President Trump’s Supreme Court nominee Brett Kavanaugh on Friday strongly denied newly-surfaced allegations from a woman who, according to the New Yorker, is claiming he “attempted to force himself on her” during a party when they were both in high school in the early 1980s.

“I categorically and unequivocally deny this allegation,” Kavanaugh said in a statement released by the White House Friday. “I did not do this back in high school or at any time.”

The New Yorker on Friday reported details of the allegations made by the woman, who has declined to reveal her identity, that are contained in a letter that the magazine said was given to the top Democrat on the Senate Judiciary Committee, Sen. Dianne Feinstein.

According to the New Yorker, the woman claims that “during the party, Kavanaugh held her down and that attempted to force himself on her.”

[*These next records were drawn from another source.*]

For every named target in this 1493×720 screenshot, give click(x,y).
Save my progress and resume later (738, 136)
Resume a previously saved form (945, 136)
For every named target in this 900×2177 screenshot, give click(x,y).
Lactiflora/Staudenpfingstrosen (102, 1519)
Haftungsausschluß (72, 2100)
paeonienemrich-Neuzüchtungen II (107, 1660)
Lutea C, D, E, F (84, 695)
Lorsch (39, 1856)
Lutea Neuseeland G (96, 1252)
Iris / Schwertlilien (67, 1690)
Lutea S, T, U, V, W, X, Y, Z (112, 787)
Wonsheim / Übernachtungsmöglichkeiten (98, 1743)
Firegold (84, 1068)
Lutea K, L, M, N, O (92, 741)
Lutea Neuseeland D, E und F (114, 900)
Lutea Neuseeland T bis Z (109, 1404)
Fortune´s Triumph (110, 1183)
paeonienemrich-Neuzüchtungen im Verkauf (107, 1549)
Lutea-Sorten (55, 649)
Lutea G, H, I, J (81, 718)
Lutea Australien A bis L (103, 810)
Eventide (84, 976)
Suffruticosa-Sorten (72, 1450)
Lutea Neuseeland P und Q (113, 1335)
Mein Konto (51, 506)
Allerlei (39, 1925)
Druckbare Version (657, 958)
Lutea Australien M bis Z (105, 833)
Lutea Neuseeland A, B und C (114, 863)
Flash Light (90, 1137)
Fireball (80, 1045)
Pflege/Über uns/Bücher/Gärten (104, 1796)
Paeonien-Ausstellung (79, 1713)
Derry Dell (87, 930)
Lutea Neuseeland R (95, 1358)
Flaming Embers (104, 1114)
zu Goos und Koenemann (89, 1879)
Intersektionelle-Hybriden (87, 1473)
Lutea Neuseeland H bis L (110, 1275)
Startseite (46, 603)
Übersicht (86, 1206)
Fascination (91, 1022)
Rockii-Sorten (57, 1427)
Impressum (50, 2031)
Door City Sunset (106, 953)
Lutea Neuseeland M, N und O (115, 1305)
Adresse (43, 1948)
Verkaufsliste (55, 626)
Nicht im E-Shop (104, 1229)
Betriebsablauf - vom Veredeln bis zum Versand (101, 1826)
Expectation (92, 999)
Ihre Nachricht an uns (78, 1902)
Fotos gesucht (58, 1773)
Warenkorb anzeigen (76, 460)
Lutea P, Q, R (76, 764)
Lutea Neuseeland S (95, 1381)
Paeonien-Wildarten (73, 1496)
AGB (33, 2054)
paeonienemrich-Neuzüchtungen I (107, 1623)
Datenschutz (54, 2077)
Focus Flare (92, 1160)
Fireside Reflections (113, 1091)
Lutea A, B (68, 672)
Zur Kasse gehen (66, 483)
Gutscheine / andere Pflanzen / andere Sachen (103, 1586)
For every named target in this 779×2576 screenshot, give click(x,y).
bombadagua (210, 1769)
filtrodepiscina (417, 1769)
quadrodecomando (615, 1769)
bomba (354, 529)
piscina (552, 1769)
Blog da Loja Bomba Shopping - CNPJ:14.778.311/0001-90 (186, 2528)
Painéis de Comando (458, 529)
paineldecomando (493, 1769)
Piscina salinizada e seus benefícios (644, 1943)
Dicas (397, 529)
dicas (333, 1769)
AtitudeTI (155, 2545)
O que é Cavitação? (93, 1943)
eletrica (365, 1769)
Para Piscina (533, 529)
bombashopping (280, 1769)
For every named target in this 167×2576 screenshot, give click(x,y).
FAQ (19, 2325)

The magazine reported the allegation in the letter was “that Kavanaugh and a classmate of his, both of whom had been drinking, turned up music that was playing in the room to conceal the sound of her protests, and that Kavanaugh covered her mouth with his hand.”

The account said, “she was able to free herself.”

The existence of the letter was first reported by the online news outlet, The Intercept, on Wednesday. The New York Times reported Thursday that the letter was regarding “possible sexual misconduct” from when Kavanaugh was in high school.

ABC News has not confirmed details of the letter’s contents or seen the letter.

On Thursday, Feinstein said she had received “information” regarding Kavanaugh and has passed it on to the FBI.

“I have received information from an individual concerning the nomination of Brett Kavanaugh to the Supreme Court. That individual strongly requested confidentiality, declined to come forward or press the matter further, and I have honored that decision. I have, however, referred the matter to federal investigative authorities,” Feinstein said in a statement Thursday.

According to a source cited by the New Yorker, Feinstein learned of the alleged incident in July and while her staff mentioned it to other Democratic lawmakers, they did not share the letter with them. The allegation was not raised at any time during the judge’s confirmation hearings.

The FBI confirmed it had received the letter but indicated it was not immediately pursuing the allegations.

ABC News has reached out to Debra Katz, a lawyer identified by Buzzfeed as counsel to the woman who has come forward with the allegation but received no response.

Senate Republicans on Friday released a letter from 65 women who knew Kavanaugh during his high school years vouching for his character.

“We are women who have known Brett Kavanaugh for more than 35 years and knew him while he attended high school between 1979 and 1983. For the entire time we have known Brett Kavanaugh, he has behaved honorably and treated women with respect,” the women said in the letter sent Friday to Senate Judiciary leaders.